SANTIAGO – The football match between Colo-Colo and Universidad Católica was suspended on Sunday, Feb. 16. This occurred when fireworks were launched onto the field injuring a player. Thereafter, the football player syndicate criticized those responsible as well as the lack of security at the match.
On Sunday, Feb. 16, the football match between Colo-Colo and Universidad Católica was interrupted by fireworks at about the 70-minute mark—and this even though only Colo-Colo fans were allowed to enter the stadium because it was believed that allowing both teams’ fans to enter would result in violence.
The fireworks were launched from the gallery out onto the field where they exploded in front of Nicolás Blandi, a Colo-Colo player. He ended up with burns on his thighs and auditory trauma.
In response, the referee suspended the match and sent the players to their locker rooms. The fireworks were not the first items to hit the field: spectators previously threw cell phones and even a house phone onto the field.
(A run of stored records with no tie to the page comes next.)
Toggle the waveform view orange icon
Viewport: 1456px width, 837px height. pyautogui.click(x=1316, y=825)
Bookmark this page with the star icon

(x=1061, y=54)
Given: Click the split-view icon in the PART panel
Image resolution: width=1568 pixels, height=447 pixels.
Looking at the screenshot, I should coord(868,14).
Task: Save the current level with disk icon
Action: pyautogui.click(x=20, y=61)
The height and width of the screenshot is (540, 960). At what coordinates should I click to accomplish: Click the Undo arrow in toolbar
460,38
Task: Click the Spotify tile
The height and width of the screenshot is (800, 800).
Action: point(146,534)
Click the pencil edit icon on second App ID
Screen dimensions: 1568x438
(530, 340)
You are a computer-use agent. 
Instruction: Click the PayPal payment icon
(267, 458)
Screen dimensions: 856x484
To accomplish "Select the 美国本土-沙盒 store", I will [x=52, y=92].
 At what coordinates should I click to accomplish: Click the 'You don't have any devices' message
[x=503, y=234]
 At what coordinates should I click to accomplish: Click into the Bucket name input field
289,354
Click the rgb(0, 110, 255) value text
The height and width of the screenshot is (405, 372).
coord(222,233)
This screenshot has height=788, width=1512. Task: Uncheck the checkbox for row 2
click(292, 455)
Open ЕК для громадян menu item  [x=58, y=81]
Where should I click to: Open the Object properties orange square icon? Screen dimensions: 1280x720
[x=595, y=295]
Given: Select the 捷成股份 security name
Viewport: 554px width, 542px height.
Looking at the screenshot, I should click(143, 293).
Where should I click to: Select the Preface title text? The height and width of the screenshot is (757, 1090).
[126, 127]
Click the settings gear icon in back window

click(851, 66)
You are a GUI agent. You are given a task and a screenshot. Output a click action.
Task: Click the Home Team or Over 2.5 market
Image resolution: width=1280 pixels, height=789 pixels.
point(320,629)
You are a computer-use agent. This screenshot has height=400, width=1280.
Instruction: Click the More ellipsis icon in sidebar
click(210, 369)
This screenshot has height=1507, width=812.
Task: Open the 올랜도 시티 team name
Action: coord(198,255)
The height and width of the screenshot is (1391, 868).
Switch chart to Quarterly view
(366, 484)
Under the National Association of Professional Football rules, the officials now have 72 hours from the suspension within which to decide what to do about the match.
After the suspension, verbal fireworks lit up social media, with the Professional Football Players of Chile Syndicate blaming both the “misfits” responsible for lighting the fireworks and the authorities of the Metropolitan Region of Santiago for authorizing fireworks (albeit outside the match) in the first place.
Conociendo en camarines el estado de salud de Blandi; inaceptable la violencia de estos inadaptados, así como la pésima decisión de la autoridad @IntendenciaRM y Estadio Seguro de autorizar fuegos de artificios en un partido como éste (aunque sea exterior) y no público visitante pic.twitter.com/nwabDWokyd
— Sifup Chile (@sifup) February 16, 2020
Violence in the Stadiums
Football fans have been under scrutiny lately due to their violent behavior and their role in the social protests that have shaken the country—in some instances, they even took over the field and prevented matches from taking place during the early days of the protests.
After the recent death of a Colo-Colo fan, many national teams banded together as a show of support and to vent their anger that the police officer responsible for the death was not punished, and, instead, the judge justified his actions due to Colo-Colo’s history of violence.